**Aim**
Copy everything from the line containing "Open the En" down to the line containing "Action: coord(399,36)" in the items below, keeping each line exactly as it appears.

**Data to use**
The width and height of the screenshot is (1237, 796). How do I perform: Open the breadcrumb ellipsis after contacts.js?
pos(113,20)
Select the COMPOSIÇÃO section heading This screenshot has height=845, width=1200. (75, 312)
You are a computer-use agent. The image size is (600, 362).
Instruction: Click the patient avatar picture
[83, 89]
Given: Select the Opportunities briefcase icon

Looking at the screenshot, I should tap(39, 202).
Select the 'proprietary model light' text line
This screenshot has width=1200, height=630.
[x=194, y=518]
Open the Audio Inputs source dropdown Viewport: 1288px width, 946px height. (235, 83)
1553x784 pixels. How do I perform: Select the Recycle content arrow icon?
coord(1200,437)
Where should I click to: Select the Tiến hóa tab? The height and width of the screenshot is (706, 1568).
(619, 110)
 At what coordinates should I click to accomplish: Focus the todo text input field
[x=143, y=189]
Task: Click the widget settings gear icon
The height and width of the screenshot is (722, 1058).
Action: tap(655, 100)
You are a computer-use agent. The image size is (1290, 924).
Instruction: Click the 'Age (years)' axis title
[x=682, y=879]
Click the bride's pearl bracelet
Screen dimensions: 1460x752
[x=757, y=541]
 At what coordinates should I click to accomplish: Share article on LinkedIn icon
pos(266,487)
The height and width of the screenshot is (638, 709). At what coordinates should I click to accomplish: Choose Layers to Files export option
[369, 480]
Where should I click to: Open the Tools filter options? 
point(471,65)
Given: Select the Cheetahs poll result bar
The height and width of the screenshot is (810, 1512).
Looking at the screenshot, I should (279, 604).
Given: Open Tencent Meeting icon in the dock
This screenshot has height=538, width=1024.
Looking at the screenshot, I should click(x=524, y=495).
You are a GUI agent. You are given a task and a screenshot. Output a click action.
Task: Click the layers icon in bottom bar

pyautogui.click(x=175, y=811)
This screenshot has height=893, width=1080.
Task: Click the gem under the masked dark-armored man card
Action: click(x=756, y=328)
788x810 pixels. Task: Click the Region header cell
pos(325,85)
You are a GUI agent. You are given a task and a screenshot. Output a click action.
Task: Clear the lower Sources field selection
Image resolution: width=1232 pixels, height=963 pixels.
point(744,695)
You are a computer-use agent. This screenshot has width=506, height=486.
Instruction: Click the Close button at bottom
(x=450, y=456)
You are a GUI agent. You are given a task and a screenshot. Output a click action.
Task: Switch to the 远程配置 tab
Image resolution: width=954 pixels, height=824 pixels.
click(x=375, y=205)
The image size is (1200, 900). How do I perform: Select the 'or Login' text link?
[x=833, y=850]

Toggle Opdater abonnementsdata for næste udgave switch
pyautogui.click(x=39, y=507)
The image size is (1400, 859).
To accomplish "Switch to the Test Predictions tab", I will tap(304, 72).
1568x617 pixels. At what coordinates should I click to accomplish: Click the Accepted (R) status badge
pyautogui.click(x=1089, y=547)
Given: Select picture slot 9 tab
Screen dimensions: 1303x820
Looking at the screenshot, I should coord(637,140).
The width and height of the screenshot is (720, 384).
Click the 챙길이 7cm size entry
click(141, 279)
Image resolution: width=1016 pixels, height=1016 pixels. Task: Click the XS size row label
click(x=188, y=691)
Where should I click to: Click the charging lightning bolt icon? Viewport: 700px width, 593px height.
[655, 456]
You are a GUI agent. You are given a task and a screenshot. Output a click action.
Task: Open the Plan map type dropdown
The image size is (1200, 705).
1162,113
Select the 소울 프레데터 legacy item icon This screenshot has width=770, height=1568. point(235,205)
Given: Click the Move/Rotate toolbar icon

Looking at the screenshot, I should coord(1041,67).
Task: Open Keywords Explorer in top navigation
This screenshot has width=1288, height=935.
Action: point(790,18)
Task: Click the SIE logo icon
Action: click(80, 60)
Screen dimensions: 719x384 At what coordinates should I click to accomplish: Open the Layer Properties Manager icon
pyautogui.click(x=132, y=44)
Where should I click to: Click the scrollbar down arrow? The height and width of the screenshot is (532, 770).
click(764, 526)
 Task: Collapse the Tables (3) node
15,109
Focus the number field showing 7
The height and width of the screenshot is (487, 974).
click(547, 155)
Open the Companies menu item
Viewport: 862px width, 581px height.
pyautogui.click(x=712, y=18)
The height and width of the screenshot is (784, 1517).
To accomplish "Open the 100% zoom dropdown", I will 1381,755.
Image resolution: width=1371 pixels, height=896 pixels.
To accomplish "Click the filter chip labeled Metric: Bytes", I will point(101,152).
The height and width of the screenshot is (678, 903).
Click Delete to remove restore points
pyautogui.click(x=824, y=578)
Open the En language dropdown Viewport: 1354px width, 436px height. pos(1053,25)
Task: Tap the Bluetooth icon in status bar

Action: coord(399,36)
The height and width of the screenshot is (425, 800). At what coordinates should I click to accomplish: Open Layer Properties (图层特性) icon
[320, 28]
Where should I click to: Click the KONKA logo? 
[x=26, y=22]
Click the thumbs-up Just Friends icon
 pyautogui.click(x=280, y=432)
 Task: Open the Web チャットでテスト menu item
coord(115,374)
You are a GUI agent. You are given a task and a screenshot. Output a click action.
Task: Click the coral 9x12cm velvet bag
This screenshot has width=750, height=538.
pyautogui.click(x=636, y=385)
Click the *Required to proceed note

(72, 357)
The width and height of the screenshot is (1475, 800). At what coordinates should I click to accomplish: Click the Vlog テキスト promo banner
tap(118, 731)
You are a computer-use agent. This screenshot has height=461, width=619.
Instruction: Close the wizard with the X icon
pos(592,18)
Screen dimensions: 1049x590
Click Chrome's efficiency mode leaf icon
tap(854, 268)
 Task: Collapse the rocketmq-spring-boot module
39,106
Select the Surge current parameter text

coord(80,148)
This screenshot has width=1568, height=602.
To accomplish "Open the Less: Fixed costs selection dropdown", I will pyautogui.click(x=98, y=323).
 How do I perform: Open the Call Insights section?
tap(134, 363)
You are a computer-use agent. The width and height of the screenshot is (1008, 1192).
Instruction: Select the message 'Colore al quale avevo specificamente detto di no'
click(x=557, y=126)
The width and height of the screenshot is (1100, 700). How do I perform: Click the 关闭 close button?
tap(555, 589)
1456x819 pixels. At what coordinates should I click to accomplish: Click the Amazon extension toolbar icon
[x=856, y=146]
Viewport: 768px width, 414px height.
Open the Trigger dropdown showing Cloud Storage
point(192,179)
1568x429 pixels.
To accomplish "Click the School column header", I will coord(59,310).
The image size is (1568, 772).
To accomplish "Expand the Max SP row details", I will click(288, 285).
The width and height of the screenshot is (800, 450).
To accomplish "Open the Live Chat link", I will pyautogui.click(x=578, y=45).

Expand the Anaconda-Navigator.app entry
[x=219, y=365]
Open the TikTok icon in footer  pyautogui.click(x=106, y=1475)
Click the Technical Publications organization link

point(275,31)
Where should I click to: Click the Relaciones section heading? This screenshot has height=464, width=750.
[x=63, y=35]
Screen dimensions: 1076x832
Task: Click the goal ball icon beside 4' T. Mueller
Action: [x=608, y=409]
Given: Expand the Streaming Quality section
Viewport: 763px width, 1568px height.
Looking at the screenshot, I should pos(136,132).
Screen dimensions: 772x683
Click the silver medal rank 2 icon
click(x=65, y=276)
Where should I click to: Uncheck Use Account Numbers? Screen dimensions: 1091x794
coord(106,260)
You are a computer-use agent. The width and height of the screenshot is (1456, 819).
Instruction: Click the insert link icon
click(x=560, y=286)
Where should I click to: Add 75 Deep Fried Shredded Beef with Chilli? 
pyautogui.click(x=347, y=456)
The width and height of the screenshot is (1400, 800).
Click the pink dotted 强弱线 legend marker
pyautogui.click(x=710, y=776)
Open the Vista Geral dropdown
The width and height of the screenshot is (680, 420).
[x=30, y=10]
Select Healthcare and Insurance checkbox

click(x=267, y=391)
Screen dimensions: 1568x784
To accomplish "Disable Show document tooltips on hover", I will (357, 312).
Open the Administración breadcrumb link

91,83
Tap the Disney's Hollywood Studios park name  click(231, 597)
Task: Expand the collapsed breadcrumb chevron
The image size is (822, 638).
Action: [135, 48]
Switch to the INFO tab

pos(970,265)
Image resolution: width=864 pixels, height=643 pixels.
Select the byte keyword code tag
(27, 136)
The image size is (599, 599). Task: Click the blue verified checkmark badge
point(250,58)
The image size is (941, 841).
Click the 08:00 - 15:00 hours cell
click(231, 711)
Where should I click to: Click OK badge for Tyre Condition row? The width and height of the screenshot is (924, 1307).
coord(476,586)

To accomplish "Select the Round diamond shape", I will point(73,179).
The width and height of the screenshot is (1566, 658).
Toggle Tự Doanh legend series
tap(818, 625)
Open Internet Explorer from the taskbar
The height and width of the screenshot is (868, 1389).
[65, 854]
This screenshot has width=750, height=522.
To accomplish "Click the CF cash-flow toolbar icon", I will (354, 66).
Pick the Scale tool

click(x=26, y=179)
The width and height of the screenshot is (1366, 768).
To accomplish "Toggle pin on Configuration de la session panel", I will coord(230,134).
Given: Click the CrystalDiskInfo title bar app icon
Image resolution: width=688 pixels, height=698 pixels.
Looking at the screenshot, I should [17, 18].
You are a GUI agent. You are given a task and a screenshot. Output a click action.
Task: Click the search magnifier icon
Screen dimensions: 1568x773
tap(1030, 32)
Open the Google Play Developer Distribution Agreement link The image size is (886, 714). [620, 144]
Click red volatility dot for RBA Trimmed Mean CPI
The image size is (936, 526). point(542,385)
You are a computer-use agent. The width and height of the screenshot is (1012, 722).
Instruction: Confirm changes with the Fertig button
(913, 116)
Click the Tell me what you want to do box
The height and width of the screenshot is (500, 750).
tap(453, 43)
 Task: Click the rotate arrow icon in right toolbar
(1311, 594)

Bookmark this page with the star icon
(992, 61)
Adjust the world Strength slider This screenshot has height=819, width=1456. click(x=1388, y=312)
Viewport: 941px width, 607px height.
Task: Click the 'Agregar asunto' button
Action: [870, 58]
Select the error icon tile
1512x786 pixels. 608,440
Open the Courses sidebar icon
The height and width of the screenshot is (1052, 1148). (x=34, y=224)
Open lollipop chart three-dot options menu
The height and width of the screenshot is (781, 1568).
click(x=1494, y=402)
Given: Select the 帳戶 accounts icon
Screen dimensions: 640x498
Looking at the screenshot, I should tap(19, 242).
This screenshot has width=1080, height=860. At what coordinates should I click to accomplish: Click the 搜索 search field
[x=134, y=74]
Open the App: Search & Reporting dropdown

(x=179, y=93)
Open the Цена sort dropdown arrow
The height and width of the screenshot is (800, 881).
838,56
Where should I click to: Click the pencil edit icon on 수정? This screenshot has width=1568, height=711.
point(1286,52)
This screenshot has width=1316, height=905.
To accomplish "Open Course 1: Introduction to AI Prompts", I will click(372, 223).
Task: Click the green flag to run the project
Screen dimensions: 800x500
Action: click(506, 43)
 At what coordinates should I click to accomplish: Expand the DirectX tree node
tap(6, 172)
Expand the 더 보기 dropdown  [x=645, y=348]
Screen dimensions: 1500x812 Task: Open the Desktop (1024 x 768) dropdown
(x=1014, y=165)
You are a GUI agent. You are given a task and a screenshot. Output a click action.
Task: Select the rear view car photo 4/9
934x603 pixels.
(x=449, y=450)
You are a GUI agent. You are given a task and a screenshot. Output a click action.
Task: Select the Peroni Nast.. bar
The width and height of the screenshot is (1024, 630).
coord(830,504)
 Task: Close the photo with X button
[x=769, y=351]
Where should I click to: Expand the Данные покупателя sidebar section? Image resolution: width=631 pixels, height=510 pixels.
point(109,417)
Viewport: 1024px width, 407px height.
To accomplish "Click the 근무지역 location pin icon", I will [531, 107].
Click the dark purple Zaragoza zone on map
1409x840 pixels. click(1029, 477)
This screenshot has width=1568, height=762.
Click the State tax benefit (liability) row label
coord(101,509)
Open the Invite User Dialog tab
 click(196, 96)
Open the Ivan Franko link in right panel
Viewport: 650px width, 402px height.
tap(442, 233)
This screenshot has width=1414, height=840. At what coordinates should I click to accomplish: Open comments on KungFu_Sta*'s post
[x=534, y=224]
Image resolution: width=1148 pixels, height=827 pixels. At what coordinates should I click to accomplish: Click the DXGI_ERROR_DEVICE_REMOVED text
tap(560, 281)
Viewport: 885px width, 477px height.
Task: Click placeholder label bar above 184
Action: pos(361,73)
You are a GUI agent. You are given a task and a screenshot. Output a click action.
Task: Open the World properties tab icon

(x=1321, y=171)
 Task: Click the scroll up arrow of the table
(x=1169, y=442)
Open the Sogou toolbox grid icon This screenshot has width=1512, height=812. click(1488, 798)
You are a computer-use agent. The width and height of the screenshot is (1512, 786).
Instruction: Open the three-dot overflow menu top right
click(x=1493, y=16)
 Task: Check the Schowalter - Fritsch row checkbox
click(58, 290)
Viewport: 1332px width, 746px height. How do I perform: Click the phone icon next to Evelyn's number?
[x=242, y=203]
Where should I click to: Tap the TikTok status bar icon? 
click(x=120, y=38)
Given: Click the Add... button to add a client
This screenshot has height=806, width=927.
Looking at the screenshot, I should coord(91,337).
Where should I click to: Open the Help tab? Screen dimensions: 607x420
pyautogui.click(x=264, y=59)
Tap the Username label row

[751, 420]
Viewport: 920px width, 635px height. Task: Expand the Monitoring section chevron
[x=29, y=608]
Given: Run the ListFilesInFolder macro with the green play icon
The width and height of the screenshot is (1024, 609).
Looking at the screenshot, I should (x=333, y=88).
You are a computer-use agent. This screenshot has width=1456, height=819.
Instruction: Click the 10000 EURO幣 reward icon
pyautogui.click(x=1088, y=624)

**Right answer**
Open the En language dropdown Viewport: 1354px width, 436px height. pos(1053,25)
Task: Tap the Bluetooth icon in status bar

Action: coord(399,36)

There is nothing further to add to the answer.